The suffering caused by the war in the Gulf is not limited to people in the Middle East, or those with families in the war zone. All around the world, the war's fallout has damaged those working for human rights and freedom.
In some cases, the connection is direct and jarring. For example, President Bush chose January 15 -- the deadline day before the bombing of Baghdad began -- to announce that the United States was releasing funds to support the military government of El Salvador. Six days later, 15 people were massacred by a Salvadoran death squad in a town north of San Salvador.
"The release of aid gave a signal to the death squads and the military that human rights abuses can continue with impunity," said Scott Wright of the Washington, DC-based organization EPICA (Ecumenical Program for Interamerican Communication and Action). Many Central America activists are convinced that the timing was intentional. "They were clearly taking advantage of their ability to control what people hear," said Jennifer Casolo, an American human rights worker who was briefly imprisoned in El Salvador last year for her human rights work. "They chose the day they knew they would get the least press possible."

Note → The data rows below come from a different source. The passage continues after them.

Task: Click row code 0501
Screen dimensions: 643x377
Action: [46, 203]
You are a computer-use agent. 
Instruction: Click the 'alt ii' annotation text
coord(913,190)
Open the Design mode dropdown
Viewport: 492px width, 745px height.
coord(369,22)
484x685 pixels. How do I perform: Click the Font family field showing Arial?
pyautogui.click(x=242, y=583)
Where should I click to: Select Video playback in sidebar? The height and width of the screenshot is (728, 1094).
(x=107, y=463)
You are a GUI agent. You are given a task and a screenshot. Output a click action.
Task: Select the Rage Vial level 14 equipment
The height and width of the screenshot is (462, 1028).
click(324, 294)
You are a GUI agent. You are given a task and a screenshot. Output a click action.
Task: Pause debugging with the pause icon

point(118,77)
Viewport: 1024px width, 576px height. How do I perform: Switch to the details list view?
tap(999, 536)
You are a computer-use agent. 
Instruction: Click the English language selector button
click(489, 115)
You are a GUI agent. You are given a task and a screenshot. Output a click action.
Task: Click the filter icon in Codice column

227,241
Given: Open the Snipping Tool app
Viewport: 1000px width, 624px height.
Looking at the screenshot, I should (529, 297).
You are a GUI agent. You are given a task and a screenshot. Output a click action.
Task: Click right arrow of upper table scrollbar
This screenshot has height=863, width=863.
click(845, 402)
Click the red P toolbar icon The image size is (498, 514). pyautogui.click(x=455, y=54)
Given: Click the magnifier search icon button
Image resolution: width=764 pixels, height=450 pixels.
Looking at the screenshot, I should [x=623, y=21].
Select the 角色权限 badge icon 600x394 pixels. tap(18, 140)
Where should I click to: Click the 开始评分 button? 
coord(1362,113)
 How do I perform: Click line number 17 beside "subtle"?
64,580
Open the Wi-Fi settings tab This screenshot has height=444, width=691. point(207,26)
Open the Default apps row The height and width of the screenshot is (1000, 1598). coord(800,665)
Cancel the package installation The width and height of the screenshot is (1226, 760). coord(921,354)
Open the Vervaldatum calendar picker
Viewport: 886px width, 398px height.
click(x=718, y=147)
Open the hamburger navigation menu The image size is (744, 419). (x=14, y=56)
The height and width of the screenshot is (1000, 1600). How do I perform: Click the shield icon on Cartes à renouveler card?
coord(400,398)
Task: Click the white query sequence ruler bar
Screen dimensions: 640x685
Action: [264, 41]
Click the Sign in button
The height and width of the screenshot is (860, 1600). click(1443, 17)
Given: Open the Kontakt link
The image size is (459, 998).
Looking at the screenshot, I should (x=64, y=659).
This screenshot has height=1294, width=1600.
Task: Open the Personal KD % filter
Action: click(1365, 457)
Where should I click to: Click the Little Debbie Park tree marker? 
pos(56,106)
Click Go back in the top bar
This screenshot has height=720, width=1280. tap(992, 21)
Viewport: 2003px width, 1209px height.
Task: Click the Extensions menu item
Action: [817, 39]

The Soviet government made similar use of the distraction of the Gulf war when it chose to invade Lithuania on January 13. The presidents of the three Baltic states (and Russian Republic president Boris Yeltsin) issued a plea earlier that week to the United States government, urging a delay in starting the war against Iraq. War in the Gulf, they said, would divert attention from their struggle for independence, and make a Soviet crackdown more likely. Their worries were proved well-grounded when days later Soviet tanks rolled into Lithuania to crush the freedom movement, killing 14 people and injuring more than 100.